The head of the TTC's union says management isn't doing enough to protect maintenance workers who repair and maintain subway tracks during overnight shutdowns.

Bob Kinnear spoke about the issue on CBC Radio's Metro Morning Friday, one day after the release of a TTC report into the death of track supervisor Peter Pavlovski.

A 49 year-old supervisor with more than 20 years of experience, died after he was hit by a southbound work car while inspecting the tracks north of Yorkdale station at 4:44 a.m. on Sept.14, 2012.

A TTC mechanic also suffered head and leg injuries in the accident.

The report concluded the two men crossed from the northbound track to the southbound track without first notifying transit control, which is TTC protocol.

The crew of the southbound work train did not know the two men were on the southbound track and in the darkness were unable to see them in time to stop.

But Kinnear said overnight track crews are expected to complete their work in tight, four-hour windows before subway service resumes, which he said puts them at risk.

"When it comes to safety of workers, the financial constraints and the time constraints should not be imposed on us," he told host Matt Galloway.

"There is severe pressure down there for them to conclude that work and get it done," he said.
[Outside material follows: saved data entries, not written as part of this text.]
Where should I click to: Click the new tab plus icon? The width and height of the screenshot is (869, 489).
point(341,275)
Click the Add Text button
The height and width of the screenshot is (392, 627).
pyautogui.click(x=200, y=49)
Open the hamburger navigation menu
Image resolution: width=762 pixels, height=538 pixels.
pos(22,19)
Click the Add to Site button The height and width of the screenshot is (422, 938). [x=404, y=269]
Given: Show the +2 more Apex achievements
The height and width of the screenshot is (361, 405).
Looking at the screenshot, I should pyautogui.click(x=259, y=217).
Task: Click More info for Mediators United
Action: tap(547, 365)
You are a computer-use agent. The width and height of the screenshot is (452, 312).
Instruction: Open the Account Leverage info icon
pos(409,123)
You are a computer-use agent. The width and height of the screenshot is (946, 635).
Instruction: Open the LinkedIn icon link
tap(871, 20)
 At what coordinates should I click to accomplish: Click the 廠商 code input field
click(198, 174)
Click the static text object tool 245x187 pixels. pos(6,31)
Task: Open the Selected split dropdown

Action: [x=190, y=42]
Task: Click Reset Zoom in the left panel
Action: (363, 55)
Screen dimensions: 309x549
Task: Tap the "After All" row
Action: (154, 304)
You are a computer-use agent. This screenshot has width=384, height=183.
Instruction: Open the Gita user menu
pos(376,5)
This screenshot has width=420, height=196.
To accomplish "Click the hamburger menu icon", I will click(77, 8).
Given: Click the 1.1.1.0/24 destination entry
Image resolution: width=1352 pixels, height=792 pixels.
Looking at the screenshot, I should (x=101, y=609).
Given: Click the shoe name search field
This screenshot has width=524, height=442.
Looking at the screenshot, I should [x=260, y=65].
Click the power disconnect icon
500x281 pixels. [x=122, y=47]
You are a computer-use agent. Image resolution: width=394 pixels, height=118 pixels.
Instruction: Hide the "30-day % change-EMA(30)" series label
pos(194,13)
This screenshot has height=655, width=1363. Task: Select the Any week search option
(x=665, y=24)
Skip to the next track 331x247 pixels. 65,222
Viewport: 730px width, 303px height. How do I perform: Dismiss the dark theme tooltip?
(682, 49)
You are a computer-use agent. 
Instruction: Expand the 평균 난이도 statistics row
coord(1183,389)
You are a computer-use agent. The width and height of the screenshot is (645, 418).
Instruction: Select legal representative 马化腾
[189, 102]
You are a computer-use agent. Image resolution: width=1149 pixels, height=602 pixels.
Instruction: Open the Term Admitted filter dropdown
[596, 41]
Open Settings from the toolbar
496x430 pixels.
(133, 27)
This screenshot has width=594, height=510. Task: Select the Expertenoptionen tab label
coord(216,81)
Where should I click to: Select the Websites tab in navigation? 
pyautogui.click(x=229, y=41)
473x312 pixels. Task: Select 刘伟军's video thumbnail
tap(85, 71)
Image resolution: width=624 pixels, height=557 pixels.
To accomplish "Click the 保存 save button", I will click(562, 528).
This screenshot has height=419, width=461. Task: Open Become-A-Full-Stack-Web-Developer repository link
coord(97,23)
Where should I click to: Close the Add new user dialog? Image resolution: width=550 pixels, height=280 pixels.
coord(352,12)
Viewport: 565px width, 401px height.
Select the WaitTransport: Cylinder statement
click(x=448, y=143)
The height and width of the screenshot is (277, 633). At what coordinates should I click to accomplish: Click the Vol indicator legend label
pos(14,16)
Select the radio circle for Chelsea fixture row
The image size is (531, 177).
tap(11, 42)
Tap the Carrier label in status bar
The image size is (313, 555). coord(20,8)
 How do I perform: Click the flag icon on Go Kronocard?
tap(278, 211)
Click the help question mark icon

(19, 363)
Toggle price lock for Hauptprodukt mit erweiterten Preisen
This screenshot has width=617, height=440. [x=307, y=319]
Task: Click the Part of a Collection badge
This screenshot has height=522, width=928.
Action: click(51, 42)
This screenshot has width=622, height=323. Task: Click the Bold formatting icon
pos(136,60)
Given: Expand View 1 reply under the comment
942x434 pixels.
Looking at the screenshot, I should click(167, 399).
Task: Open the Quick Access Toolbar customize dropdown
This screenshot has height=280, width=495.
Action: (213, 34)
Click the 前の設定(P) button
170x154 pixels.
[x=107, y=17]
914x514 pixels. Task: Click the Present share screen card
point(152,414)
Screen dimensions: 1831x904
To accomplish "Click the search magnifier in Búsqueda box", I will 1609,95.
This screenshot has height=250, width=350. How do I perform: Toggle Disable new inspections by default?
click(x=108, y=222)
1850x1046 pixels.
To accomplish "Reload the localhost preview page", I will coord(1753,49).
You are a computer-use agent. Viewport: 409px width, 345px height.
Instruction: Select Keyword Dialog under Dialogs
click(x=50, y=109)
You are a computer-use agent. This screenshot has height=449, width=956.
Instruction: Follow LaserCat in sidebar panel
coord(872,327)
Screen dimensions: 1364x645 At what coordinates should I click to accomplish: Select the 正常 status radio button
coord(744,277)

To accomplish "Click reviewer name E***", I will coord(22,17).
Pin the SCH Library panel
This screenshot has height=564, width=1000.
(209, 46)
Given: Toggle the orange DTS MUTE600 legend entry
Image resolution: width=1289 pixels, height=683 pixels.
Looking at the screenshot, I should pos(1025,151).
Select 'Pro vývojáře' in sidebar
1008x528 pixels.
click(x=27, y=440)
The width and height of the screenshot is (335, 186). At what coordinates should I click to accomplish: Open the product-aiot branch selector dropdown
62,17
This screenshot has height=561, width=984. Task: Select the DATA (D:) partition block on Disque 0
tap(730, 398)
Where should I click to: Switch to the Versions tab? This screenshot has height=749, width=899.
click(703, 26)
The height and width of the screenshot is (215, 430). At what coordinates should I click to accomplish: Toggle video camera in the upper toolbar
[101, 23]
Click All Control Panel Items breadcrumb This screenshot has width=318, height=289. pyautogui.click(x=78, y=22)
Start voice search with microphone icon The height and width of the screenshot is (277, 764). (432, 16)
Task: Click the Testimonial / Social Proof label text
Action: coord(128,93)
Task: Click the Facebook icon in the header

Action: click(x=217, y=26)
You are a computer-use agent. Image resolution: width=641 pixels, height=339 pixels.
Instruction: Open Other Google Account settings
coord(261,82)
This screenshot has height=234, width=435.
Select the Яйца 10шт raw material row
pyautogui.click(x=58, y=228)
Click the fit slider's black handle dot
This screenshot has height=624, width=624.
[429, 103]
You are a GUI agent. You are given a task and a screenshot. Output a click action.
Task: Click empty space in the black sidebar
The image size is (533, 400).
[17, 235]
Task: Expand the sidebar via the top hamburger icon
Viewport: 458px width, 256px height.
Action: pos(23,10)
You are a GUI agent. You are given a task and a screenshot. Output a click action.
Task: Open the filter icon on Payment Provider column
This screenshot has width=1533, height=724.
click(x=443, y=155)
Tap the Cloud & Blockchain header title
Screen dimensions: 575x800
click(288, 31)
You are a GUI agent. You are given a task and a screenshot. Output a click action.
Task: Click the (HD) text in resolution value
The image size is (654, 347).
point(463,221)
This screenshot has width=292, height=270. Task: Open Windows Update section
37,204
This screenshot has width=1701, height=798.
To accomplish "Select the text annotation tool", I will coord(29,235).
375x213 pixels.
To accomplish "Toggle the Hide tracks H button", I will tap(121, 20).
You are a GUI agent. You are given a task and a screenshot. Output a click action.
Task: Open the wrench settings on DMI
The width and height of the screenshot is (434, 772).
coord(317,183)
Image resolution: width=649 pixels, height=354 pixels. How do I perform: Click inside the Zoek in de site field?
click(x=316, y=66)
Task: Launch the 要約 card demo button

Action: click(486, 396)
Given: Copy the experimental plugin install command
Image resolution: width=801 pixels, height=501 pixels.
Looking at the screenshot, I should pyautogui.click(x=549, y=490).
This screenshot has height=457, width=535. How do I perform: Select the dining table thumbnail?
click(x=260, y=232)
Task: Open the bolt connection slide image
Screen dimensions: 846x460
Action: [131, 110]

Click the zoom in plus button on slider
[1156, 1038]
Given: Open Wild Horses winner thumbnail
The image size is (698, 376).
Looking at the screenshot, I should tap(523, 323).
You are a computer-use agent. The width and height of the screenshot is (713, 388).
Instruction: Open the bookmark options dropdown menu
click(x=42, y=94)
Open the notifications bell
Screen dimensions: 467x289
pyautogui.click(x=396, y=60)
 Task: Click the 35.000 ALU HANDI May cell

The incident report also said there exists "a culture" in which track workers and supervisors often cross into unprotected areas at track level for short periods of time during the late-night maintenance sessions.

Kinnear, however, denied TTC workers regularly violate safety rules.

"Right now, we have about four hours at the best of times in which they've got to conduct improvements and maintaining of the track and that is a real concern."

The report recommends the TTC extend its blue light warning system, which alerts train operators when work crews are on the tracks. That system is currently only in use when the subway is operating.